_Text provided:_

But scalability and reliability are not well provided for with a single proxy. If the load becomes too high, or to cater for other external gateways, multiple independent proxies may be maintained. This has the disadvantage that the lack of sharing between their caches will decrease the overall hit-rate, and hence traffic savings, somewhat. It may not be possible to combine these independent caches into a single larger cache if load is the problem. (But see below for schemes that combine caches.) Further, to protect against single points of failure, round-robin DNS could be used to resolve a single hostname, e.g., web-proxy.mit.edu, into the different proxy IP addresses. This would allow one proxy to fail without affecting all clients. Fault-tolerance is not provided though -- the DNS mapping is independent of machine failure, and DNS caching would prevent the host to IP address mapping from being dynamic for every Web request (even if the proxy hostname were translated to an address every time).

Distributed cache

An alternative scheme is to distribute the single cache into a number of components that are handled by different machines, either based on domain, or a more random hash on the URL or cache key. This scheme may be more scalable by allowing the cache to be divided into enough components such that a single machine can comfortably handle the load.

Several issues must be resolved by such a design. Again, the clients must reach the cache. This might be accomplished using local, e.g., per subnet, proxy-like agents that are reached via the proxy mechanism and decide on further routing to the correct component, i.e., a level of indirection to avoid client modifications. These local proxies may or may not cache themselves, and may avoid forwarding non-cacheable queries to the distributed cache. Care should be taken to ensure that an extra level of indirection does not add significantly to latency. Careful choice of the distribution function would be needed to minimize the unevenness of the component load. The number of components would presumable be either small (given that a single decent proxy might bear the load) or large (so that machines could be reused instead of dedicated, though this might lead to reliability problems). There may or may not be provision to change the number of components dynamically.

_Entries shown:_
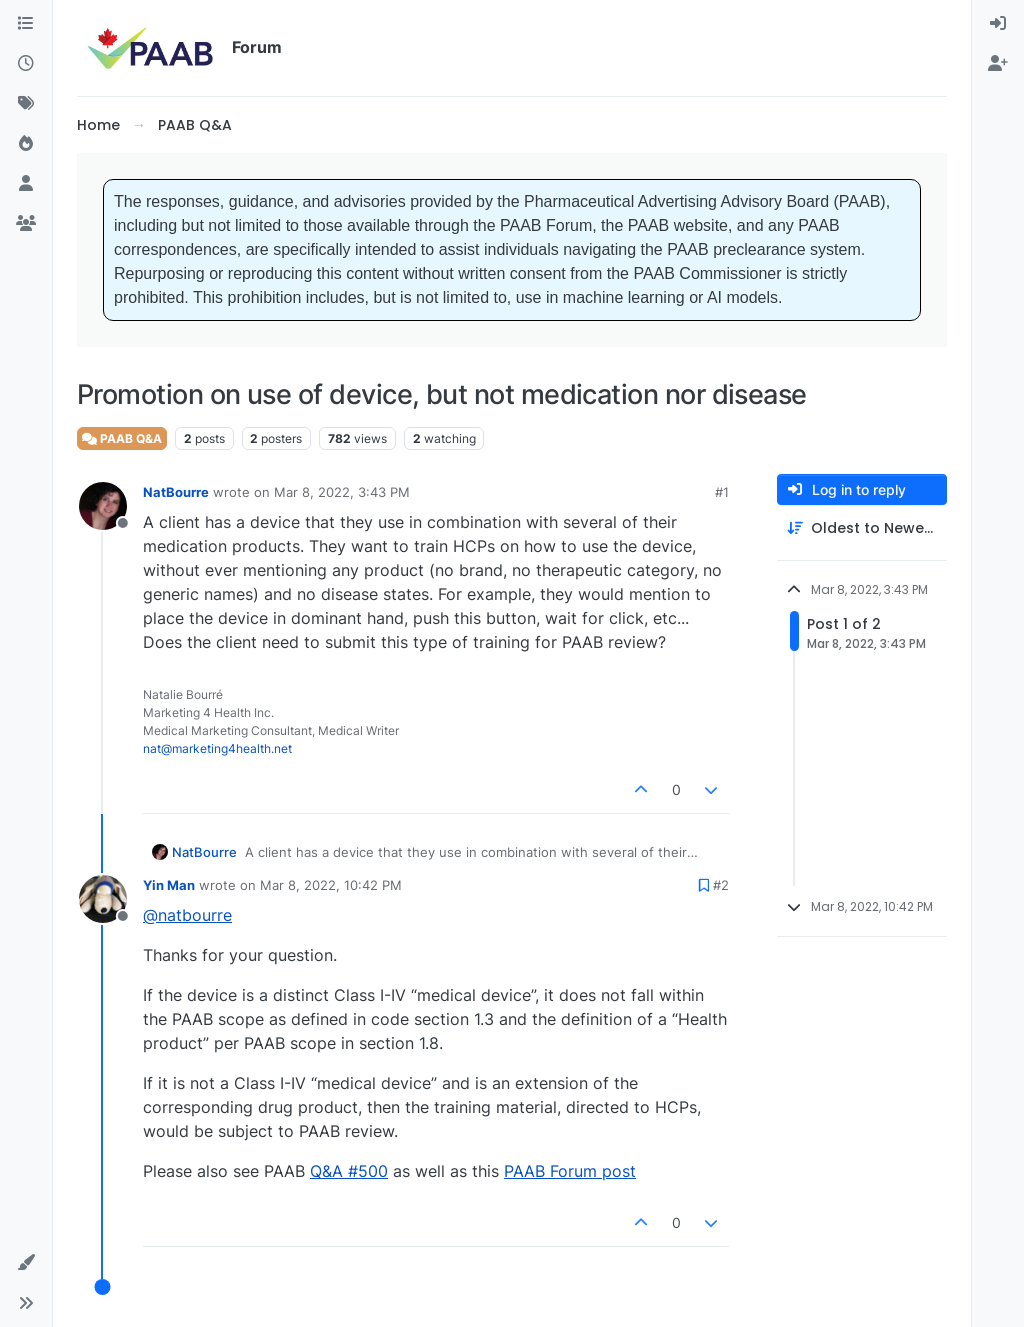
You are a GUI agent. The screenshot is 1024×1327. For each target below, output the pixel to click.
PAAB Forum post (570, 1171)
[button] (26, 1263)
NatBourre (176, 492)
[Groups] (26, 224)
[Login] (998, 24)
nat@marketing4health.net (217, 748)
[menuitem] (998, 24)
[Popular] (26, 144)
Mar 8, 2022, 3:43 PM (342, 492)
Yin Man (169, 885)
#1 (722, 492)
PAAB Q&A (122, 438)
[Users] (26, 184)
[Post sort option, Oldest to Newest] (862, 528)
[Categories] (26, 24)
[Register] (998, 64)
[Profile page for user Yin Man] (103, 899)
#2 (721, 885)
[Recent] (26, 64)
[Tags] (26, 104)
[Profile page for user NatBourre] (103, 506)
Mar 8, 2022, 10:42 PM (331, 885)
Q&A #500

_Given request 1:_ Transcribe the passage on proxy caching from "An alternative scheme" to "handle the load.".
_Given request 2:_ In the passage on proxy caching, what hostname is given as an example of one that round-robin DNS could resolve into the different proxy IP addresses?
The lines are separate material and have no connection to the passage on proxy caching.

_Exercise answer 1:_
An alternative scheme is to distribute the single cache into a number of components that are handled by different machines, either based on domain, or a more random hash on the URL or cache key. This scheme may be more scalable by allowing the cache to be divided into enough components such that a single machine can comfortably handle the load.

_Exercise answer 2:_ web-proxy.mit.edu